Dec 31, 2013
One of my guests had not done tea for about 20 years and the other one had kept in practice even though there were few tea people to share tea where he lived.
I started preparations earlier in the week cleaning my house top to bottom. I cleaned, swept and vacuumed. I dusted, wiped and washed. This morning in the quiet, I zokined the tatami and put the fresh kettle on. As it heated, I prepared my utensils: Unrolled the scroll and hung it carefully. I sifted the tea and rinsed and dried the teabowl, mizusashi, and kensui. I soaked the new chakin and opened a new chasen. I arranged the utensils just outside the tea room.

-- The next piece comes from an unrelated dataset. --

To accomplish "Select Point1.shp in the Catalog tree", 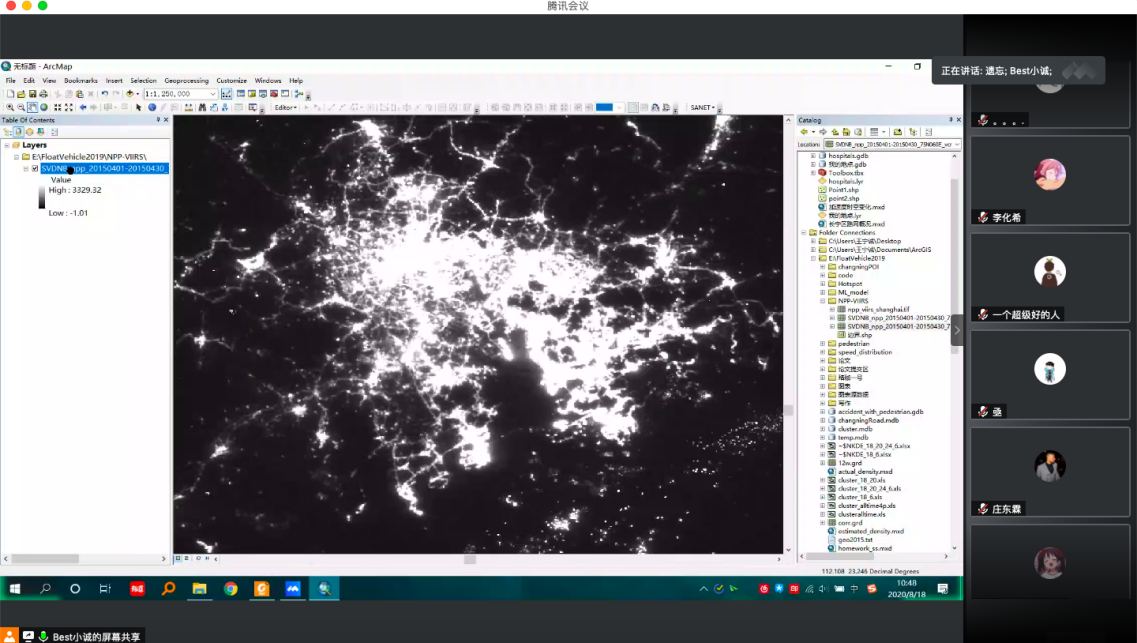I will click(843, 190).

Then I went to make the sweets: White kinton with green interior. Gomei - yukima no kusa
I cleaned the toilet, put out the tsukubai, picked and arranged the flowers. Then I filled the natsume, arranged the sweets and went to put on my kimono. As I dressed, I thought how lucky I was to be able to host two experienced tea people who were hungry for the experience!
I went to check the kettle and it was beginning to sing. My student came to assist, and he once more zokined the tea room,. put on his kimono and went out to wait for the guests. He greeted them outside and assisted them inside to take off their shoes and hang up their outer garments.
Surprise, one guest wore his kimono! Up in the tea room, the incense was lit and wafted down to greet the guests. They entered the tea room and we made them comfortable. What a joy to make tea for these guests who appreciated everything and noticed the smallest details. The conversation was easy and natural, the tea was made and drank. They even had two bowls of tea each.
After everyone got feeling back in their feet we sat just outside the tea room and visited, but like very good guests, they didn't stay long because they knew we had things to do.
My student and I had a bowl of tea and then cleaned up, closed the tea room and said goodbye. It was a very satisfying and fulfilling experience. This is why we study the way of tea.